In einem Punkt muss man, damit auch kritische Wörter hier Platz finden, das bisher Gesagte relativieren. Vries hat in seiner Darstellung zwar keine rote Peitschenschnur, die den Leser unter beständigen Hieben auf eine bestimmte Sichtweise trimmt, doch lässt sich der Eindruck kaum vermeiden, dass für ihn schließlich doch die "Kultur" den grundlegendsten, wenn auch nicht den unmittelbarsten oder gar einen konkret operationalisierbaren Teil der Erklärung bildet. Er macht keinen Hehl daraus, dass für ihn Max Weber Ausgangspunkt und Maßstab in der Betrachtung des Verhältnisses von Kultur und Wirtschaft bildet, sondern kritisiert zurecht, man solle Weber nicht durch die "ständigen Verweise" auf die Protestantismus-These verkürzen. Auf der gleichen Seite konstatiert er aber selbst, dass der Protestantismus sich in puncto Disziplinierung und Arbeitsethik "recht konkret und direkt auf die Ökonomie" ausgewirkt habe. (423) Umfangmäßig liegt kein besonderes Gewicht auf diesem Aspekt, jedoch bilden sicher nicht zufällig die Kapitel zur Kultur den jeweiligen Abschluss der inhaltlichen Teile, jeweils nach dem Abschnitt über Institutionen. Vries gibt dabei mehrfach den expliziten Hinweis, dass Institutionen (denen er insgesamt - wenn auch stark abweichend von "neoliberalen" Positionen - sehr hohe Bedeutung zumisst) in einer starken Abhängigkeit zu einem dahinter liegenden kulturellen Gefüge stehen, das Gesellschaften durchzieht (z.B. 472). Ich stimme ihm zwar dahingehend zu, dass die Rolle der Kultur nicht so ausdrücklich ausgeklammert werden sollte, wie es "Institutionalisten" oder "Geographen" tun, dennoch ist der Versuch, Kultur in die Darstellung (die insgesamt der Operationalisierbarkeit, sowie den konkreten historischen Umständen einen hohen Stellenwert einräumt) zu integrieren, meiner Meinung nach nicht gänzlich gelungen: Sie bleibt als unbestimmte Fußnote stehen, bietet sich aber gleichzeitig als tiefster Grund an.

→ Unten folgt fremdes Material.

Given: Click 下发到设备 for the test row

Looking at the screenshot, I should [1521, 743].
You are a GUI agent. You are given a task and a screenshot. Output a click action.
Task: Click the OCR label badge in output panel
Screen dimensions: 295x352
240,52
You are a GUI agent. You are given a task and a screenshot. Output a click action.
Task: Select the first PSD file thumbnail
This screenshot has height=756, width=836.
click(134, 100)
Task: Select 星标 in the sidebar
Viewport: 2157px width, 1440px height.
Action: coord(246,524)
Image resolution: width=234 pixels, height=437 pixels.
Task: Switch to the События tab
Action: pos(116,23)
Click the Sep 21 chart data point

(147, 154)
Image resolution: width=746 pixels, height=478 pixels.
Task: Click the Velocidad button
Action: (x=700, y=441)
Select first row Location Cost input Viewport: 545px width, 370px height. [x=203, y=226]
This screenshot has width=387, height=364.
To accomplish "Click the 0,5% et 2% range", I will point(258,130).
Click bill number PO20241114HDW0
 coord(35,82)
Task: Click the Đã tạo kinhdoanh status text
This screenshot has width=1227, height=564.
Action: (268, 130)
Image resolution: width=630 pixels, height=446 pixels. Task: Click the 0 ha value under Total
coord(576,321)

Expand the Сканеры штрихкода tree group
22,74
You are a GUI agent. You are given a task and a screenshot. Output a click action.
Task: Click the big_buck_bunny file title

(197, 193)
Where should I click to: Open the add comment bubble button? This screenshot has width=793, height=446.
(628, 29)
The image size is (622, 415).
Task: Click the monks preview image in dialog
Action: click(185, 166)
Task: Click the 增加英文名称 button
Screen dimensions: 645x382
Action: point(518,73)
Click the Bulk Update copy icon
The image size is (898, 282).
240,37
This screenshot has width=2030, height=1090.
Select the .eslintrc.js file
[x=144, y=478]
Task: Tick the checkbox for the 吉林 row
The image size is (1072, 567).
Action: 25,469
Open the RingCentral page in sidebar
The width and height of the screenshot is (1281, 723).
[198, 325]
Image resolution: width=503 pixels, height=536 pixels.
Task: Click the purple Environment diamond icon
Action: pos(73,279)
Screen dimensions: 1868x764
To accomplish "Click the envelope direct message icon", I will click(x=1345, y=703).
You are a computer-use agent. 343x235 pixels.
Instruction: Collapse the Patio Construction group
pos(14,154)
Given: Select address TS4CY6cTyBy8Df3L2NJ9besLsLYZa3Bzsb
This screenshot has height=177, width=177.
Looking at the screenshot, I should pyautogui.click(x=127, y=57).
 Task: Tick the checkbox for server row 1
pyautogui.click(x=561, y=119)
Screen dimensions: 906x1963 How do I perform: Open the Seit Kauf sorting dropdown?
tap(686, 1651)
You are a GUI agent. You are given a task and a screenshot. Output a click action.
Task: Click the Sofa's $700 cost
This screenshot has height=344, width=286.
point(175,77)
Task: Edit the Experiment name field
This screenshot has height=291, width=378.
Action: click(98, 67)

Diese Position ist legitim, wird aber unzweifelhaft nicht allgemein geteilt werden. Man muss jedoch gar nicht mit jeder einzelnen Ansicht übereinstimmen, um im vorliegenden Buch eine der differenziertesten, lesbarsten und facettenreichsten historischen Arbeiten zu sehen, die zu dem Thema existieren. Künftige Arbeiten, ob von der Position ähnlich oder antagonistisch, werden gut beraten sein, die hier präsentierten Argumente und die thematisch breite Konzeption des Werkes aufzugreifen. Vries nimmt insgesamt stärkeren Bezug auf ökonomische Theorien als es viele andere Wirtschaftshistoriker tun, bleibt dabei aber unverkennbar Historiker. Die Akzeptanz der Singularität historischen Geschehens behält die Oberhand über eine modellhafte Sichtweise auf die Geschichte, die bei vielen Ökonomen leider oft zu finden ist. Es steht zu hoffen, dass dieses Buch eine große Breitenwirkung entfalten wird.